I think everyone, if he or she looks back, can recall a period when the daily newspaper and nightly news broadcasts began to capture more of his or her attention.

For me, it was 50 years ago during the summer of 1964. I was 10 years old, and most of my interest was still directed toward morning baseball games. (Remember when kids actually played outside?) But I began wondering about things other than Joe Azcue, Chico Salmon, Leon Wagner rand the rest of my beloved Cleveland Indians.

Instead of immediately summoning the sports pages each afternoon when I picked up the Times-Gazette off the front porch of my family's house in Ashland, Ohio, I began scanning the front page and seeing images and headlines that caused me to pause.

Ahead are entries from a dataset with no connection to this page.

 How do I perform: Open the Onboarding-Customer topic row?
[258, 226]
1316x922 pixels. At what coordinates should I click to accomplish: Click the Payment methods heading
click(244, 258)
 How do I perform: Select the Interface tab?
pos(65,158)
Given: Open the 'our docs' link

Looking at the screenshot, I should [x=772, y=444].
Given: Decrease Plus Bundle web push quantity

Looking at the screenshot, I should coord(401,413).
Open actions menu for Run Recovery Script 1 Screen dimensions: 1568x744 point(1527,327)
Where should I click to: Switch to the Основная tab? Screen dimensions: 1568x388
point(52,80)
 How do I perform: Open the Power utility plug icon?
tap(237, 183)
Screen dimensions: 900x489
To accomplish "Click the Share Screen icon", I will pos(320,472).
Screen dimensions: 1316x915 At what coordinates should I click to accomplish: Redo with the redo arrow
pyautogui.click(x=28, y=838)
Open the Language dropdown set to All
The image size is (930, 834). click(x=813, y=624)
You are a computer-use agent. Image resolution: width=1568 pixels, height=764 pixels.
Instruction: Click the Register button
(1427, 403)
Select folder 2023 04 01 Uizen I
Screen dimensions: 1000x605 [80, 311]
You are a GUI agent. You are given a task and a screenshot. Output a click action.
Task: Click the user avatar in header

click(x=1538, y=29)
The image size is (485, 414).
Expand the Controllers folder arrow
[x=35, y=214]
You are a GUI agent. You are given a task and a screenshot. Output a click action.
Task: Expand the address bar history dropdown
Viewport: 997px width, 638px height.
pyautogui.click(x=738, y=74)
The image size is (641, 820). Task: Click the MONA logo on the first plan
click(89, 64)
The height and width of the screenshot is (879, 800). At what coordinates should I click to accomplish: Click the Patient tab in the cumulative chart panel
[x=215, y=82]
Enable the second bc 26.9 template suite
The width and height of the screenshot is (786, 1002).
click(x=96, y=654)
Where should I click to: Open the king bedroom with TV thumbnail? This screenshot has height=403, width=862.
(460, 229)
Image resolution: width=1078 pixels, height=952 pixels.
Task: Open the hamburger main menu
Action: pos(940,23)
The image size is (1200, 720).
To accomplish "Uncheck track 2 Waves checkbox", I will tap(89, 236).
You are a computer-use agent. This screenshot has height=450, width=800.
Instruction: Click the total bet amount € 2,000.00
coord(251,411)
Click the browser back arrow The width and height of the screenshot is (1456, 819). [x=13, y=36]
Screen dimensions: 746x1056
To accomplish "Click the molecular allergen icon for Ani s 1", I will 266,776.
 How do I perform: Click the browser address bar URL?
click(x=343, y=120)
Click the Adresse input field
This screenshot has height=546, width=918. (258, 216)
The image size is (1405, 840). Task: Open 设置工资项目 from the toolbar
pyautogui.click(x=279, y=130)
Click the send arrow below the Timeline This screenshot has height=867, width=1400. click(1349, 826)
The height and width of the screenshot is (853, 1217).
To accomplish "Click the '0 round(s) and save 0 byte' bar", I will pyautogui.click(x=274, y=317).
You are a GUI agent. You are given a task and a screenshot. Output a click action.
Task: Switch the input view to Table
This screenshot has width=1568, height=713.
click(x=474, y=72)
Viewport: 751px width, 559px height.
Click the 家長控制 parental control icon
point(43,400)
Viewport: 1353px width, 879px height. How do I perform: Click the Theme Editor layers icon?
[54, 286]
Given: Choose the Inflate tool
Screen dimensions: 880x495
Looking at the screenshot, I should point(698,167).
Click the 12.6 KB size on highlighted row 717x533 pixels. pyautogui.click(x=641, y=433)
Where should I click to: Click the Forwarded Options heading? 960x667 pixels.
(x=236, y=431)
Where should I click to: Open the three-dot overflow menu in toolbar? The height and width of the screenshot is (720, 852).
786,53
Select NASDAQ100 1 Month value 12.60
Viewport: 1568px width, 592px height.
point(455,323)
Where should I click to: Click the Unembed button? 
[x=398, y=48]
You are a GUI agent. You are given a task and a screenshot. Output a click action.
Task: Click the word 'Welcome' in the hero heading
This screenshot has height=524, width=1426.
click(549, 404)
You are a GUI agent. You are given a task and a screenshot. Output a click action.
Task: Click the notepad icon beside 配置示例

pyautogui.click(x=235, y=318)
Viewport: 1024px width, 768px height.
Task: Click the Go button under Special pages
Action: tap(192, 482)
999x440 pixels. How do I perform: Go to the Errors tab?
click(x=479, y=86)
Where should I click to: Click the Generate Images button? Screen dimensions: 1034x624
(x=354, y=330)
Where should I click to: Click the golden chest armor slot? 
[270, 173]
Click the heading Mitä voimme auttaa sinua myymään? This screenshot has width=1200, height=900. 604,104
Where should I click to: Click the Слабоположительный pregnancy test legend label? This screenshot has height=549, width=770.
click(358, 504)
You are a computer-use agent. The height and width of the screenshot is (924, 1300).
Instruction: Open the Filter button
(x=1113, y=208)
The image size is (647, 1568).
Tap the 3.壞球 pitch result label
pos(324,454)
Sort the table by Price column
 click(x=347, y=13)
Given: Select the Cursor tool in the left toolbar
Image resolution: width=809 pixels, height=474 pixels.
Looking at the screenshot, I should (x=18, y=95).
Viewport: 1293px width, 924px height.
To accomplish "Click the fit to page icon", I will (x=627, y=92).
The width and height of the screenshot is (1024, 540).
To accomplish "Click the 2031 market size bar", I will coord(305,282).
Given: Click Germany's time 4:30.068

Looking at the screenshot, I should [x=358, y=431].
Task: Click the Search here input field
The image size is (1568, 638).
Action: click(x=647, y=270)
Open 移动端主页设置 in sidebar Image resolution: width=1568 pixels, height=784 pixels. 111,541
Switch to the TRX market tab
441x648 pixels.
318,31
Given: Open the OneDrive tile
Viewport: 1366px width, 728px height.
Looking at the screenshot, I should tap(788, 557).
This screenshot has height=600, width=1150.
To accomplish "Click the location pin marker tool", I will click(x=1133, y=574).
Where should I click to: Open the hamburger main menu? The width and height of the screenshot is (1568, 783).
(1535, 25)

The same held true with the evening newscasts. Instead of automatically turning to a rerun of "The Lone Ranger" or finding some cartoons, I began listening to what Walter Cronkite, Howard K. Smith or David Brinkley might be telling me.

There were two ongoing storylines that summer. By August, I actually remember being worried about the world in which I lived. One concern was the race riots, the other was the escalation of the conflict in Vietnam.

President Lyndon B. Johnson signed the Civil Rights Act early that summer, landmark legislation that prohibited discrimination in public places, education and employment on the basis of race, color, religion, national origin or sex.

Most of the attention that summer, of course, was focused on the "race" designation of the Civil Rights Act. At age 10, I remember being confused by all of this. I could not understand why in Mississippi there were people being beaten and killed, churches burned and National Guard troops called to try and restore peace.

At that time, four of my best friends were Donnie, Warren, Sherman and Ronnie Jones. I went to their home and played, they came to mine. I would sit and talk with their dad, Warren Sr., at Brookside Park while we watched fast-pitch softball games.

Donnie, Warren, Sherman and Ronnie were black, but that never seemed relevant until the summer of 1964. Why was that such a big deal in places like Mississippi? I could not imagine "hating" someone -- or someone "hating" me -- simply because we were different colors.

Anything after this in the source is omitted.